At four years old, creator of Tinariwen, Ibrahim Ag Alhabib was witness to his fathers execution. His father was a Tuareg rebel during a 1963 uprising in Mali. Ibrahim’s first musical stylings came from watching a western in which a cowboy played a guitar. Inspired, he built his own out of a tin can, a stick, and some bicycle brake wire and started out playing old Tuareg and modern Arabic pop songs.

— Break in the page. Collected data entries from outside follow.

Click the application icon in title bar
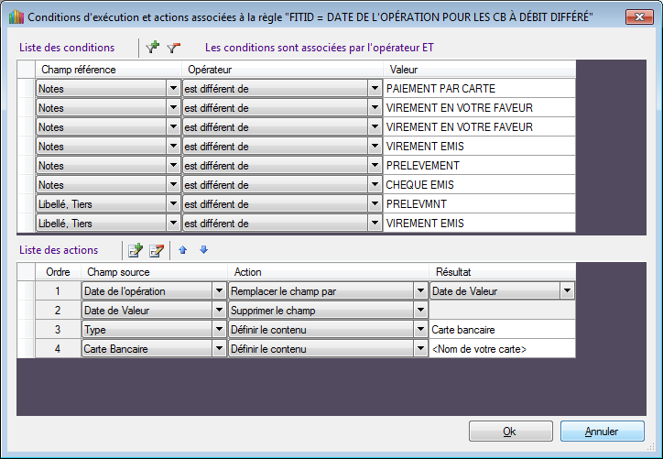Screen dimensions: 663x459 pos(16,17)
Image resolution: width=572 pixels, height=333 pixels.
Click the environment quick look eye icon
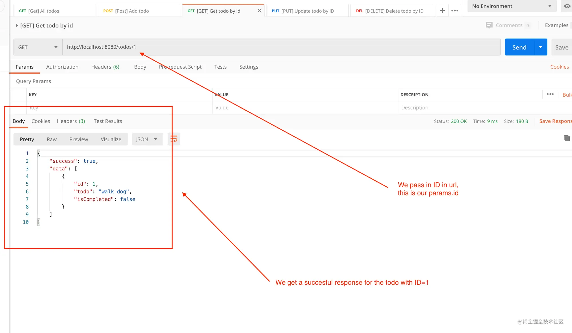click(x=567, y=6)
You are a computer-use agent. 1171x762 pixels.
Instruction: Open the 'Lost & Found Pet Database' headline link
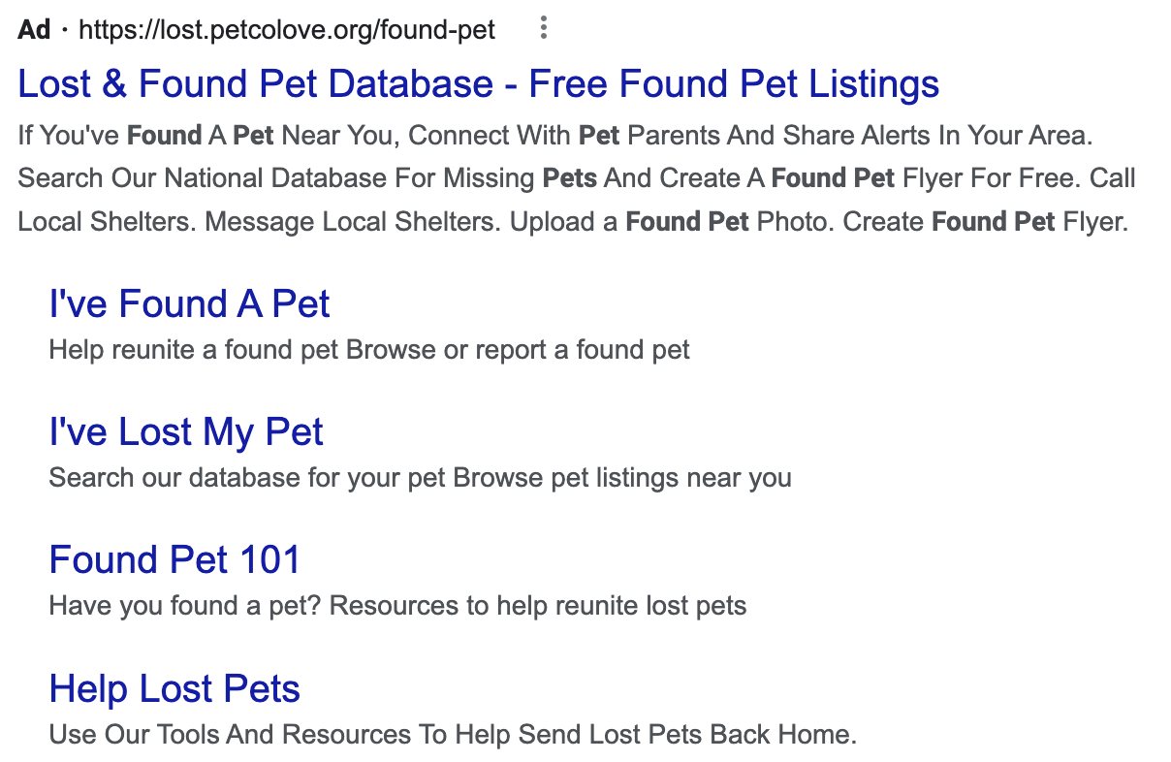(479, 84)
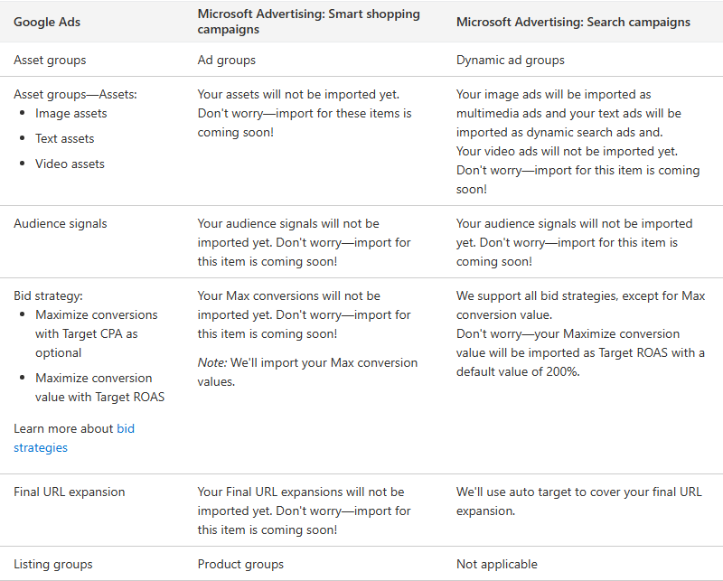Click the Video assets bullet item
This screenshot has width=723, height=581.
(70, 164)
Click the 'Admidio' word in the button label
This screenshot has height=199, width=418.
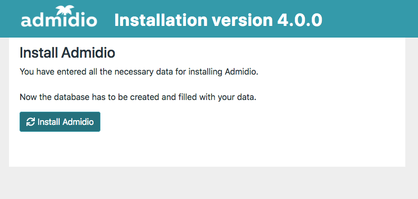pos(78,122)
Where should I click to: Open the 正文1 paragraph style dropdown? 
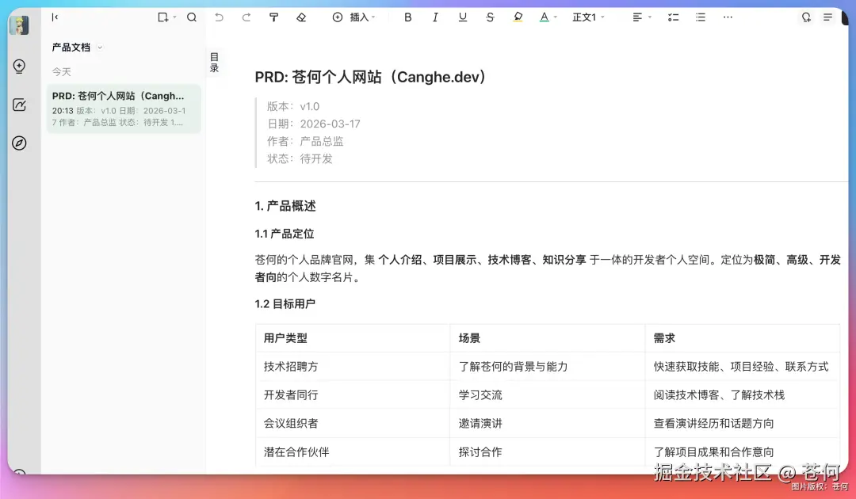coord(588,17)
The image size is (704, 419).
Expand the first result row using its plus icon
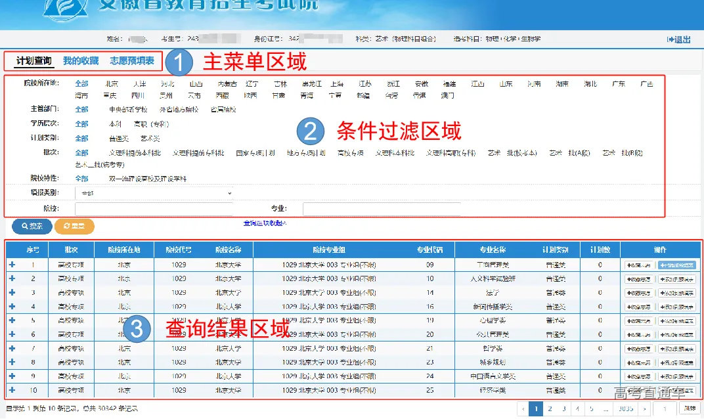pos(11,265)
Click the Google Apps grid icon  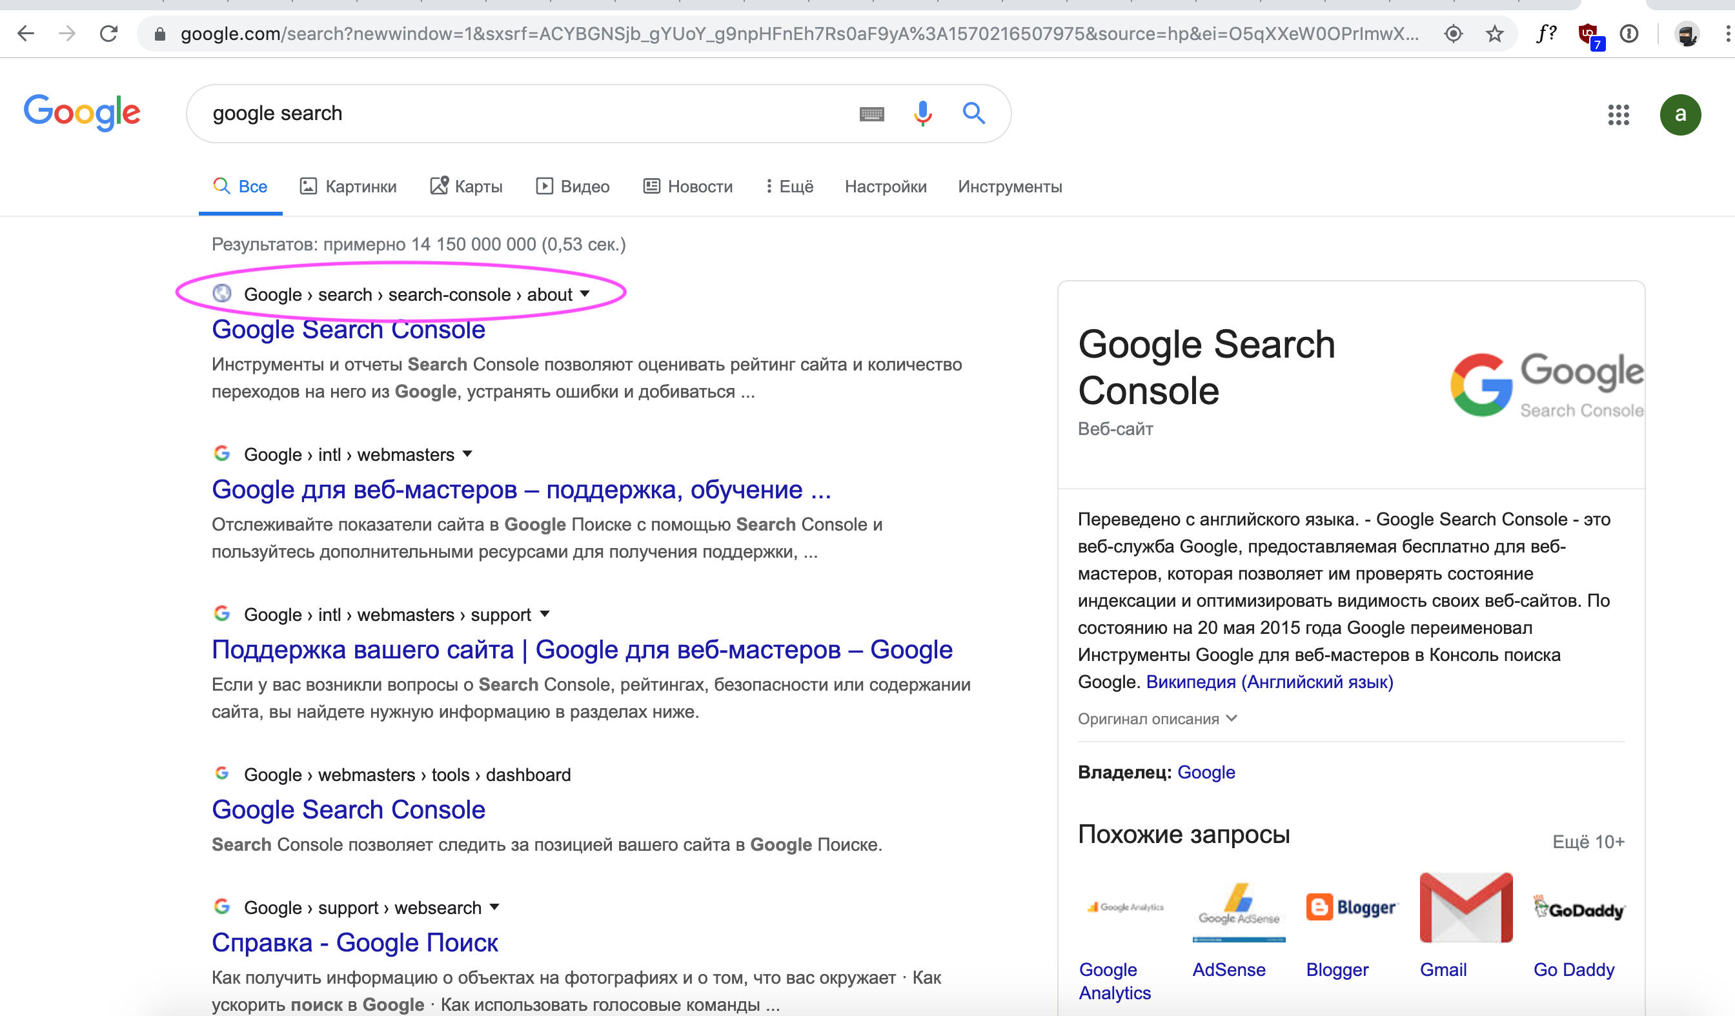(x=1621, y=114)
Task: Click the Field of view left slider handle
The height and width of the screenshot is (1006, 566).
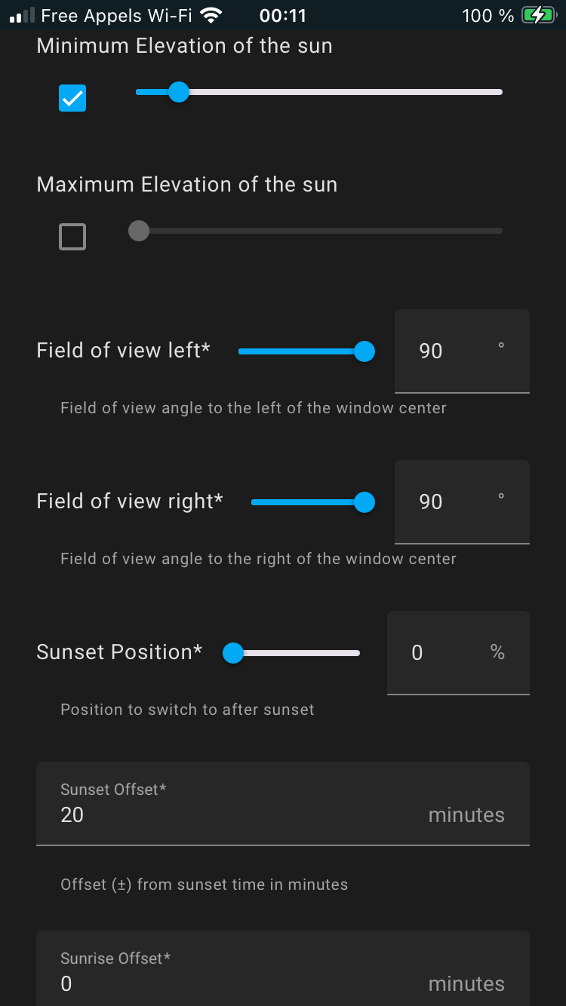Action: 365,351
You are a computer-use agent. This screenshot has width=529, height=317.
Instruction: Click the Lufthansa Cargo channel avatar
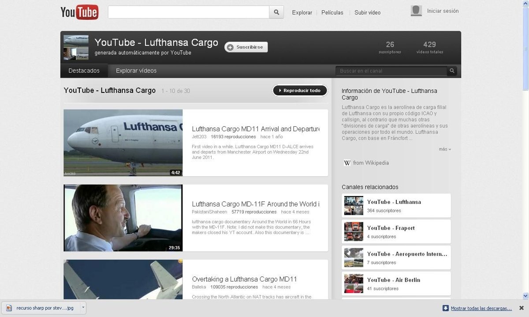click(x=76, y=48)
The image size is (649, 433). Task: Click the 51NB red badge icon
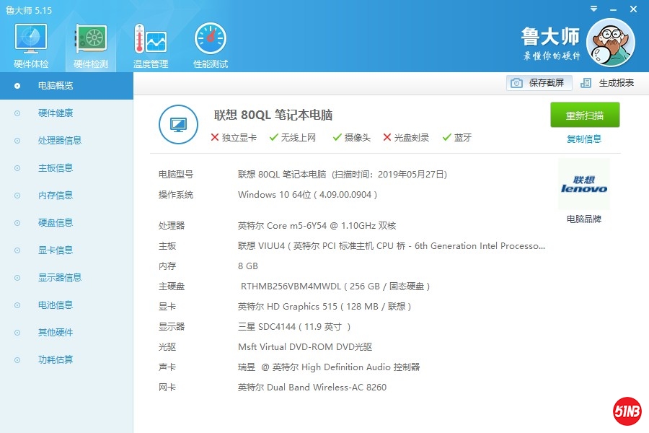tap(627, 411)
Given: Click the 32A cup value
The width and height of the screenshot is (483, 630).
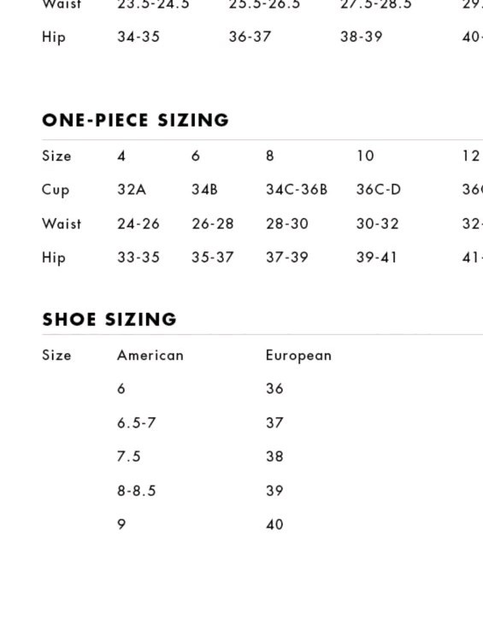Looking at the screenshot, I should point(132,189).
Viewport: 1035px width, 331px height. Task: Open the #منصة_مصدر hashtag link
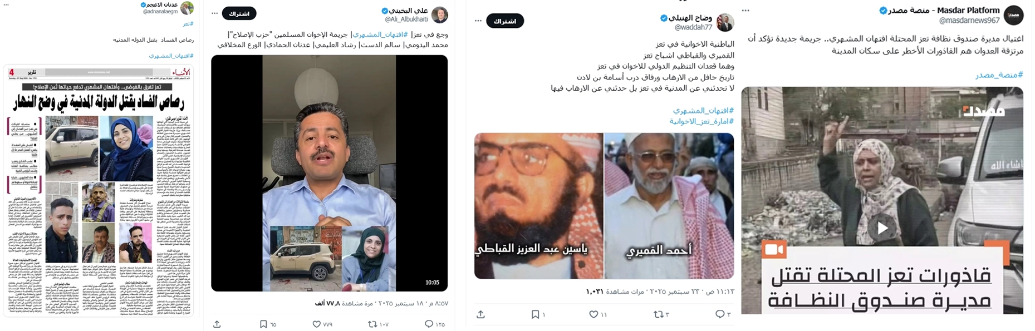999,75
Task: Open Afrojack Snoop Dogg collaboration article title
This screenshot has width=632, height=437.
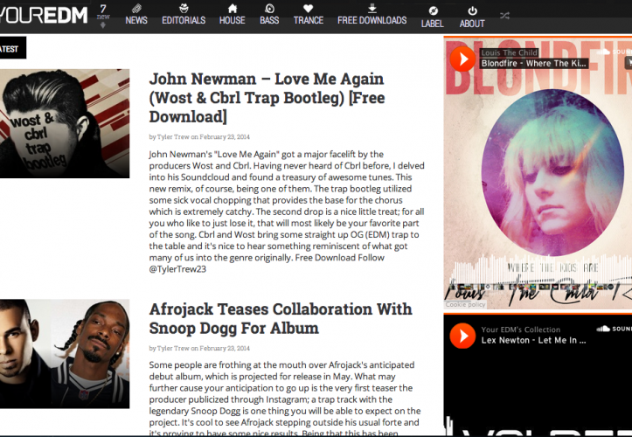Action: (x=282, y=319)
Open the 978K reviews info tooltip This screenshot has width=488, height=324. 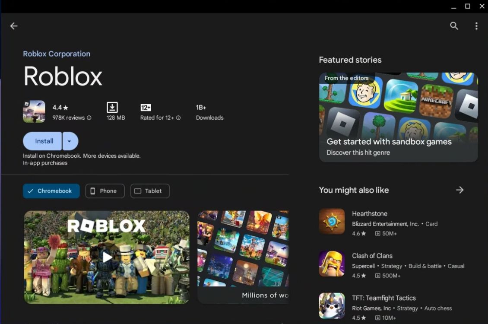click(x=89, y=118)
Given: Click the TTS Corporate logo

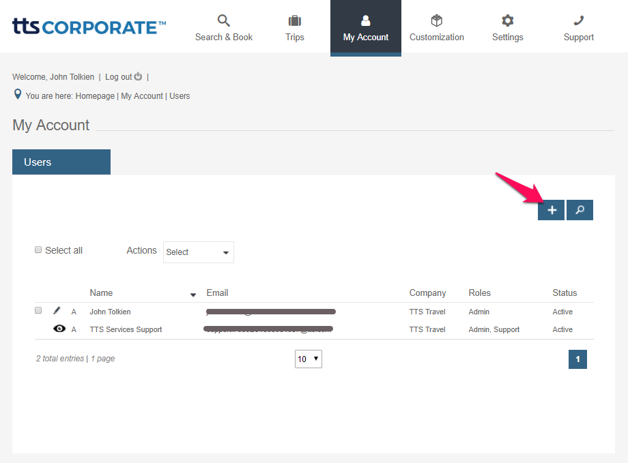Looking at the screenshot, I should [89, 27].
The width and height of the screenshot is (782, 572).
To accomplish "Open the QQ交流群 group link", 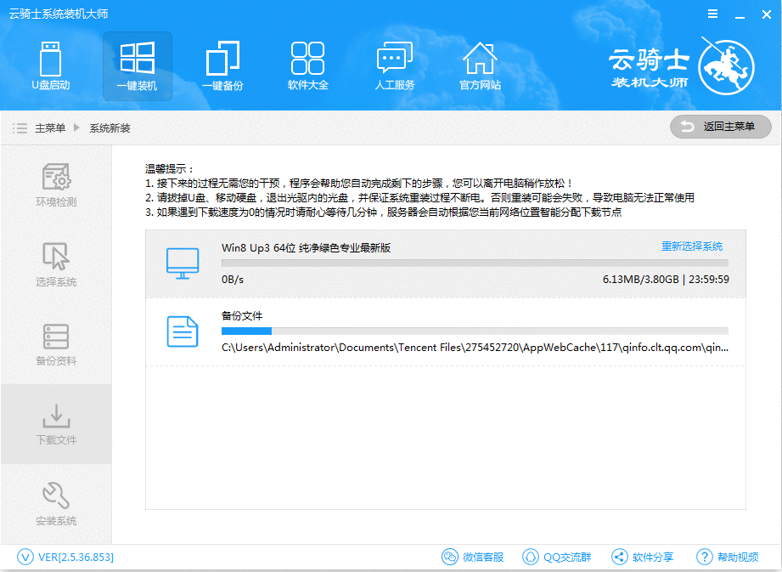I will [560, 557].
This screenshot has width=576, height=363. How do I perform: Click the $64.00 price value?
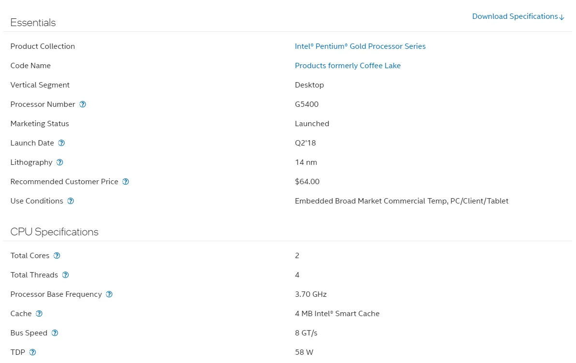click(307, 182)
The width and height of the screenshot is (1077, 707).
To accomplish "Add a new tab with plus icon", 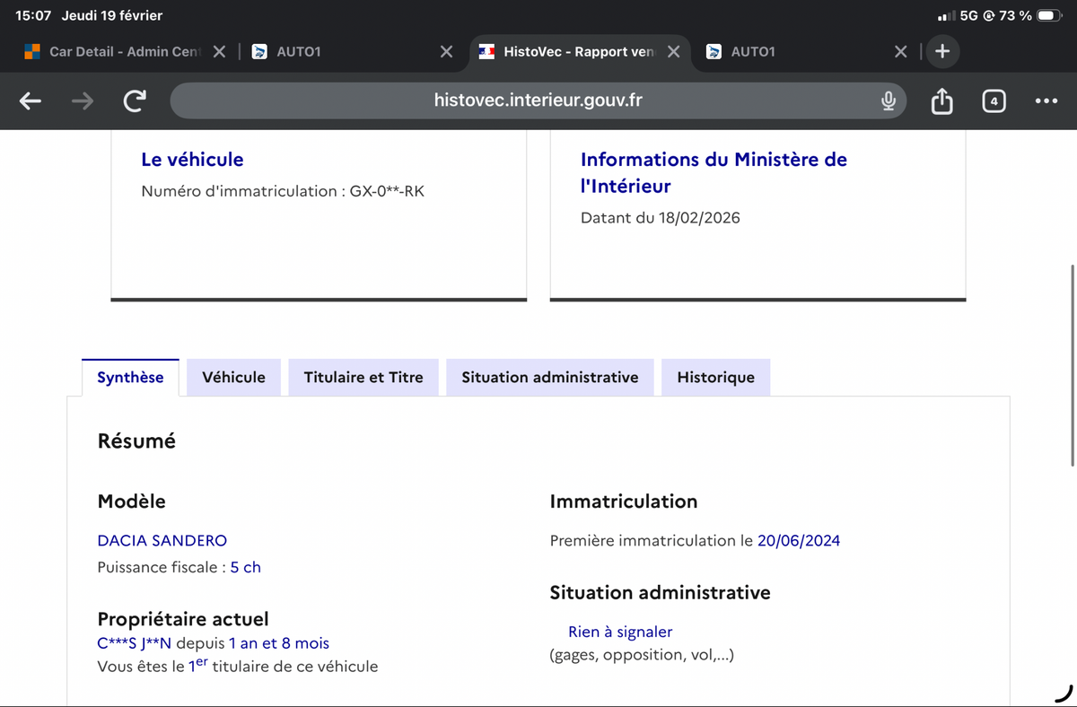I will (x=941, y=51).
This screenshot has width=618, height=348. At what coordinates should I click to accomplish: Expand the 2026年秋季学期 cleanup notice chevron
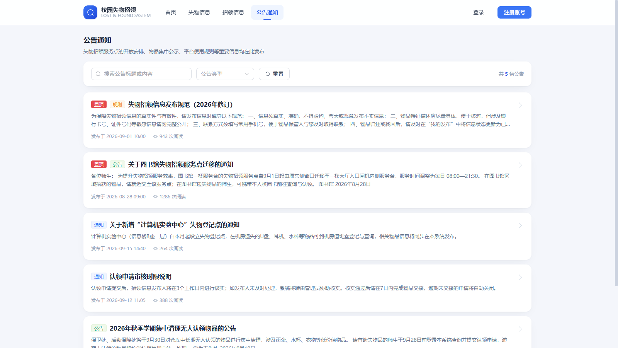coord(520,329)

In a Tuareg rebel community the late 70’s he explored with chaabi protest music, Algerian pop, and the more familiar sounds of Elvis Presley, Led Zeppelin, Santana, Dire Straits, Hendrix, Kenny Rogers, and Bob Marley. The band was formed with the intention of playing at weddings and parties. They had no name but were reffered to as Kel Tinariwen which translates to “The Desert Boys.”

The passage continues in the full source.